Another difference between the two types (red and non-red) is that while the red ones are common everywhere, from extreme desert to the northernmost Mediterranean parts of Israel, the non-red anemones are unique to humid Mediterranean ecosystems. This is probably due to drought tolerance trait linked to the red-color allele. The genetic system for the color of the anemone includes two possibilities (alleles): red, or non-red. Red is recessive, this means that a only if both alleles are red, the flowers are red. If one of the alleles is non-red, the flower will be any other shade of pink, from white to purple. Despite the superiority of the non-red alleles, they are non-exist in the southern populations, in the dry Mediterranean and in the desert.
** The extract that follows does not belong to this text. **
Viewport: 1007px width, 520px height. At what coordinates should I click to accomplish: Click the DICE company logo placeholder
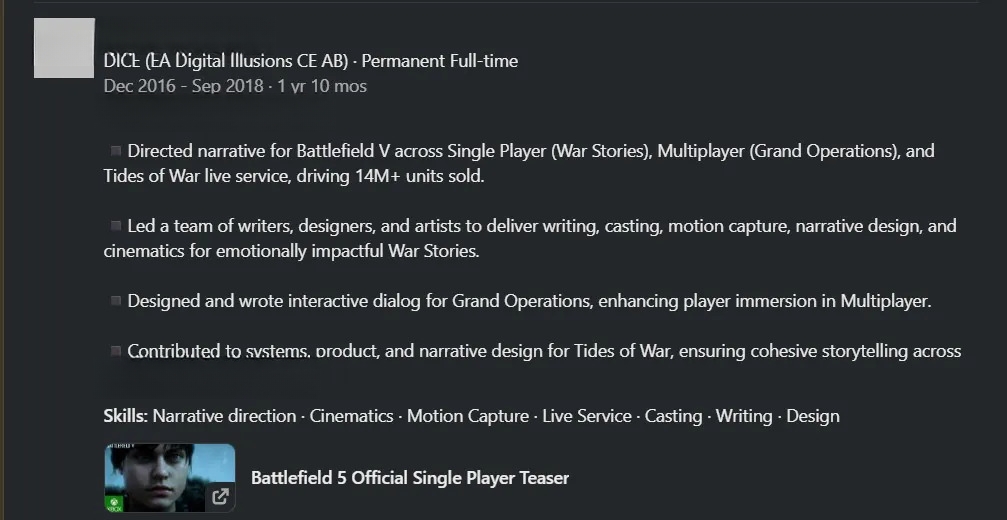click(64, 48)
This linkage between flower color and environmental adaptation is interesting, and has not been extensively studied.

Wednesday, January 2, 2013

Ebony or Rosewood? Guild D-40 or Guild D-50?

I've said over and over, that every aspect of our life is influenced by plants. Music is a great example of how plant anatomy influences our lives.
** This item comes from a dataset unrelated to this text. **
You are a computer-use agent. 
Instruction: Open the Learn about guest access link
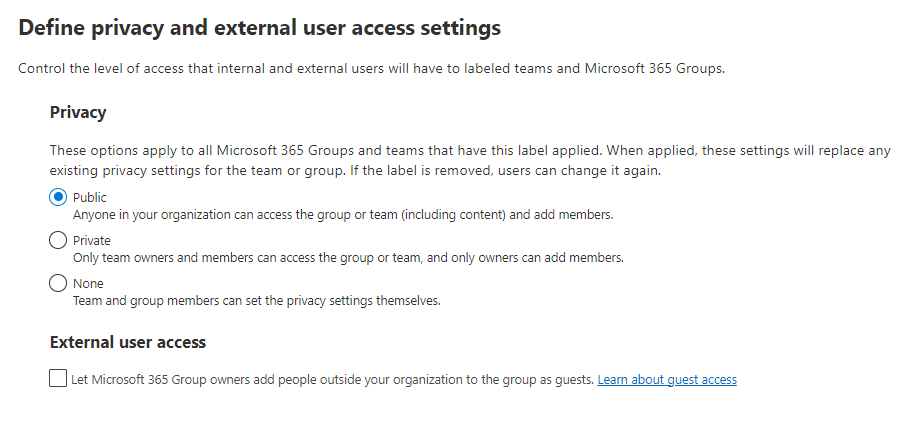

I've been the proud owner of a Guild D-50 acoustic guitar since 1983. Before I purchased this beauty, I spent days, together with my friend Mo, frequenting the music stores of mid-town Manhattan and trying every guitar possible. We kept coming back to two Guild models: the D-40 and the D-50.

The ebony fret-board on my guitar
One of the main differences between these two great guitars is the wood used to make the fret-board: The D-40 boasts a fret-board made from rosewood, while the D-50's is made from ebony. In the end we both opted for the latter.

Ebony cost roughly 10 times more than rosewood, so what characteristics does it have that made us forkout the extra funds for these guitars?

Ebony has a very has a fine grain and is much harder than rosewood. This difference in density is felt in the fingertips which feel as if they move faster between fingerings. Aside from the feel, ebony boards impart the guitar with a unique sound which the trained ear can pick up. It enables great sustain, and a crisp sound with percussive overtones. But I wouldn't recommend an ebony fret-board for a novice guitarist; rosewood is much more forgiving.

Rosewood boards also gives a richer, warm sound. This is partly because of the anatomy of the wood. Rosewood has larger pores than ebony, and these microscopic pores absorb overtones.

This is just one example of how wood, which basically old, dead and filled xylem tubes, the tubes that trees use to transport water, influences music.